# Problem description:
List every USB version or generation that the passage below names.

# Passage provided:
━━━━━━━━━━━━━━━━
The main application of 20 Gb/s USB ports is to connect external NVMe SSDs, when faster USB 4 or Thunderbolt ports and SSDs are not available.
For an external NVMe SSD on USB, a 20 Gb/s USB port will double the throughput, unlike for a 10 Gb/s Ethernet interface where any improvements are completely negligible.
I do not think that 20 Gb/s USB Type C ports are "very rarely supported". Every mini-PC or desktop motherboard that I have bought during the last 10 years had at least one such USB port.
Such ports appear to be rare only on laptops, because most laptops have very few USB ports.
While this may be theoretically (almost) possible, I’m quite sure this is absolutely not the case in practice.
For example see these benchmarks of one of the more recent USB to Ethernet chipsets [1], that can reach ~9.5 Gb/s on USB 3.2 Gen 2x2 but only between ~6.2 to ~7.3 on 3.2 Gen 2x1 laptops.
1. https://www.jeffgeerling.com/blog/2026/new-10-gbe-usb-adapte...
Edit: Haha, didn’t realise TFA was by the same author as these benchmarks but he’s done a lot of testing and benchmarking of these kind of devices over a long time, and it agrees with all the other benchmarking from other people I’ve seen too!
━━━━━━━━━━━━━━━━
# Information:
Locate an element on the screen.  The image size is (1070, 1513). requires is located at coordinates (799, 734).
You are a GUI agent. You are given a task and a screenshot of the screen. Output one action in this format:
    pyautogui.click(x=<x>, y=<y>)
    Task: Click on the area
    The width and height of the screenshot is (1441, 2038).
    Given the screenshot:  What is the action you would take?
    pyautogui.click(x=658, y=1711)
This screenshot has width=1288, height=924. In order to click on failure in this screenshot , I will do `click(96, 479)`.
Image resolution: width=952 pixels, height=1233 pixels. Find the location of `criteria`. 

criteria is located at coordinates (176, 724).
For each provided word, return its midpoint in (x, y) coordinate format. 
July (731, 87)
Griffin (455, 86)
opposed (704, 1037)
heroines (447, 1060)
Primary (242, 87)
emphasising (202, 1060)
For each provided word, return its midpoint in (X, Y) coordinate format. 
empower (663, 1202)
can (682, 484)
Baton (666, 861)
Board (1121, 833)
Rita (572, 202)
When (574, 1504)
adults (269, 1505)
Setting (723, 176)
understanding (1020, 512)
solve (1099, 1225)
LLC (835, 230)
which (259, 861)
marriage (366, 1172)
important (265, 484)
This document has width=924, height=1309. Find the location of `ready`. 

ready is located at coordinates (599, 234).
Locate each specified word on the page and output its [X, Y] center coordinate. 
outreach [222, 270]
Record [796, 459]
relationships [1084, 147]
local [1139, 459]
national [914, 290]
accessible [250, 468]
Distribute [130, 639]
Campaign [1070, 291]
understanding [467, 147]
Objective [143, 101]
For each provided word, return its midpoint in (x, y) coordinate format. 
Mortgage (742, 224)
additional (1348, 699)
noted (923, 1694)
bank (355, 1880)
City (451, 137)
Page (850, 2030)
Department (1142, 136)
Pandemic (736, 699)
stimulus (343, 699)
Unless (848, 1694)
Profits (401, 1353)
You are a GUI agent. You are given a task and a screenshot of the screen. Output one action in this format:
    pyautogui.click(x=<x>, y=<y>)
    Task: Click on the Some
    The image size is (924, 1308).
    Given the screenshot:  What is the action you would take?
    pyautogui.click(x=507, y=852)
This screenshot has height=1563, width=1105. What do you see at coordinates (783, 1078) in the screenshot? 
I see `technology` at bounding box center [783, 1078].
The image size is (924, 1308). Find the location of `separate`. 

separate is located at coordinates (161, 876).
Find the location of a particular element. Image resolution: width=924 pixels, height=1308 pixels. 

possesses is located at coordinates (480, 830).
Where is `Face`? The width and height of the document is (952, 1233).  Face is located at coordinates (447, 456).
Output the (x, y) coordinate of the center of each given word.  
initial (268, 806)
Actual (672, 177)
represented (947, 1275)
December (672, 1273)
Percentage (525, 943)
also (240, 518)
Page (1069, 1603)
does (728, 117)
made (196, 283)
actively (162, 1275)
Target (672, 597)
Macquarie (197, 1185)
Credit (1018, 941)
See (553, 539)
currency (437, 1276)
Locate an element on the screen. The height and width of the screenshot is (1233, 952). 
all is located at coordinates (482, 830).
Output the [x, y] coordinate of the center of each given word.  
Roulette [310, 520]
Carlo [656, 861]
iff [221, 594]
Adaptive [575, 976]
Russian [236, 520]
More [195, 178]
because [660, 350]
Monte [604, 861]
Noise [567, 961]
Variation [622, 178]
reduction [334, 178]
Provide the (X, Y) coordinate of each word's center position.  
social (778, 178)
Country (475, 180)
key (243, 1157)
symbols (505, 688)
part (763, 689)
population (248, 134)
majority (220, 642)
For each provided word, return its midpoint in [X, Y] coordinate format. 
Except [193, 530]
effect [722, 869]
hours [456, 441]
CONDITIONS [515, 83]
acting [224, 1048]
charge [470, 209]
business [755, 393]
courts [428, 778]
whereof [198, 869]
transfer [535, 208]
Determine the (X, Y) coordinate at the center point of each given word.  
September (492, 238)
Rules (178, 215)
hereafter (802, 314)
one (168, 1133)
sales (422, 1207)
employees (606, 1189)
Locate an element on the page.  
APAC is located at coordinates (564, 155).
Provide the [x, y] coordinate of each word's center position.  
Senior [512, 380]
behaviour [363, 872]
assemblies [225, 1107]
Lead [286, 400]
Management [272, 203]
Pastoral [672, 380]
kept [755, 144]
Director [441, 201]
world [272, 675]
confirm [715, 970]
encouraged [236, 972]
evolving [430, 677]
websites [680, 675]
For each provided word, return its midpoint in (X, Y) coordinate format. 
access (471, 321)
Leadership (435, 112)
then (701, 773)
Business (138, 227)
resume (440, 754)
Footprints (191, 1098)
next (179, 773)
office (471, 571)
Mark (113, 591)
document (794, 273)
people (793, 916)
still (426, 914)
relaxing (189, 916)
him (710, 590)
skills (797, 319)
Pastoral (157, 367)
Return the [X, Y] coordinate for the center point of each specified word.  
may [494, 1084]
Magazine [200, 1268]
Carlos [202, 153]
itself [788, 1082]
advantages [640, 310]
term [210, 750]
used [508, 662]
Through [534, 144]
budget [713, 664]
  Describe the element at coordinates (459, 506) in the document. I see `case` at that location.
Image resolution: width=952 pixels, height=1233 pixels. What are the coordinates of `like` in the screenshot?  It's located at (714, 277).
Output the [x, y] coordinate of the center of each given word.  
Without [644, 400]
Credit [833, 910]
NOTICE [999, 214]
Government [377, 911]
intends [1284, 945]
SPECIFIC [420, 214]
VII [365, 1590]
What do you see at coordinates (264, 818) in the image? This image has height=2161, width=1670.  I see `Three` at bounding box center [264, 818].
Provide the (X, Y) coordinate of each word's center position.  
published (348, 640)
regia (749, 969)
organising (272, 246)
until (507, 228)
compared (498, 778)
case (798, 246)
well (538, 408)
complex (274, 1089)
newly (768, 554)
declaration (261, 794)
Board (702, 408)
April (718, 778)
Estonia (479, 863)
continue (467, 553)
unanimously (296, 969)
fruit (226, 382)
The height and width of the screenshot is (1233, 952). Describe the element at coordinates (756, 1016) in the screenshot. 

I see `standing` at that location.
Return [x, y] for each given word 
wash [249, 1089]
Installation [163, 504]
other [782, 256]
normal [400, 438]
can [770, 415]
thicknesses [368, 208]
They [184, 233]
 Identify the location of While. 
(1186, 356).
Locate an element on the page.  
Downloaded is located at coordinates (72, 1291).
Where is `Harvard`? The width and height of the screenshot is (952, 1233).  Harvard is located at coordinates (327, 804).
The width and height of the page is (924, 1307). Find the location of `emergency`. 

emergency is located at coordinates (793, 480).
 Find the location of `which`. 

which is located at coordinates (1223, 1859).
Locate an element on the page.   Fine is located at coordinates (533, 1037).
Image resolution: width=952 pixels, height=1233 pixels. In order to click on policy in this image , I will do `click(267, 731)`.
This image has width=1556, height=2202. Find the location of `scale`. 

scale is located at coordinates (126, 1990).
━━━━━━━━━━━━━━━━
# Task solution:
USB 4
USB 3.2 Gen 2x2
USB 3.2 Gen 2x1